| TAREFAS PROPOSTAS |
a) No texto sobre o assassinato no metrô, o que os portugueses buscavam ao usar o índio entre os séculos XV e XVI?
b) Reproduza literalmente, do texto sobre o assassinato no metrô, tudo o que vai desde "No dia 25 de" até "afetam segmentos sofredores.".

| TEXTO FORNECIDO |

-------

No dia 25 de dezembro às 20 horas
um dia depois do natal um ambulante apelidado como “Índio” é assassinado no
metrô, o motivo do assassinato, segundo noticiários, foi: “homossexual tentou impedir
ato obsceno” em outros noticiários os agressores são denominados como: “prováveis”
participantes de “grupo de intolerância”, mas, por incrível que pareça será que
queremos compreender esse fato como: questão social? Para isso ser feito devem-se procurar quais
são os problemas que norteiam o homicídio no metrô.
O Brasil desde o século XIX ao
século XXI vem convivendo com questões sociais que afetam segmentos sofredores.
É importante salientar que o índio no período do século XV até o século XVI foi
usado pelos portugueses para manter o sistema mercantilista colonialista na
busca de madeiras e metais preciosos. Posteriormente a metrópole portuguesa não
se satisfazendo com o uso da mão de obra dos índios começou a aumentar o uso da
mão de obra escrava das etnias tiradas da África. As etnias
africanas aqui no Brasil foram forçadas a realizarem trabalhos nos engenhos
de açúcar, sendo usadas como coisas para manter a relação
produção.

-------

| DADOS FORNECIDOS |
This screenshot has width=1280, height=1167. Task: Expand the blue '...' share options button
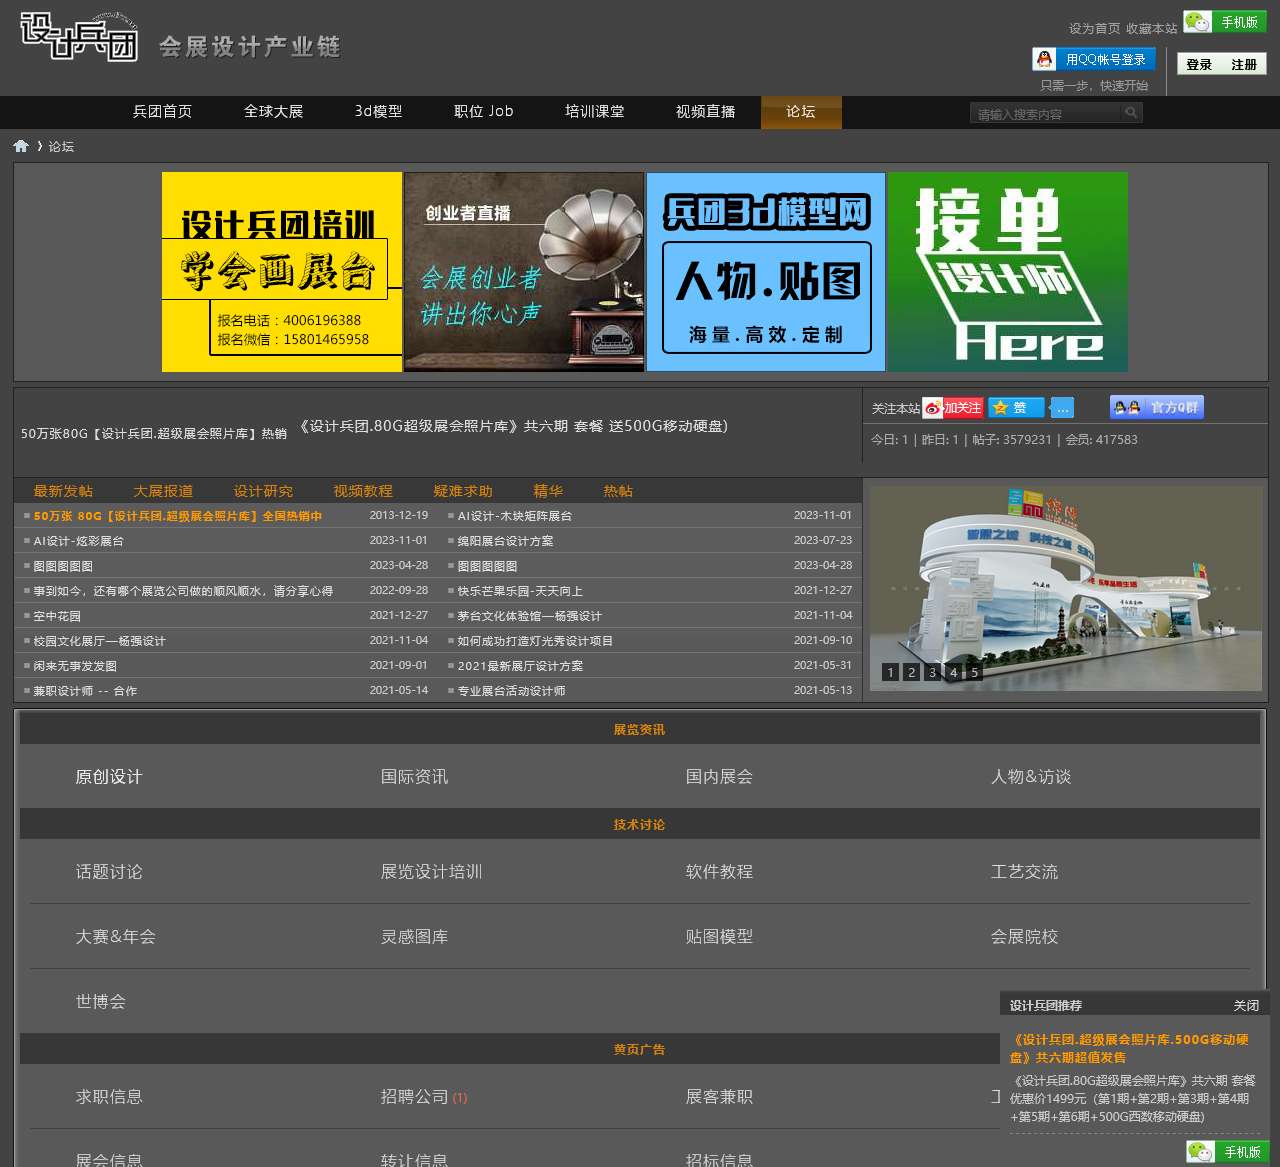[1062, 408]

-------

| RESPOSTAS DO EXERCÍCIO |
a) Buscavam madeiras e metais preciosos, para manter o sistema mercantilista colonialista.

b)
No dia 25 de dezembro às 20 horas
um dia depois do natal um ambulante apelidado como “Índio” é assassinado no
metrô, o motivo do assassinato, segundo noticiários, foi: “homossexual tentou impedir
ato obsceno” em outros noticiários os agressores são denominados como: “prováveis”
participantes de “grupo de intolerância”, mas, por incrível que pareça será que
queremos compreender esse fato como: questão social? Para isso ser feito devem-se procurar quais
são os problemas que norteiam o homicídio no metrô.
O Brasil desde o século XIX ao
século XXI vem convivendo com questões sociais que afetam segmentos sofredores.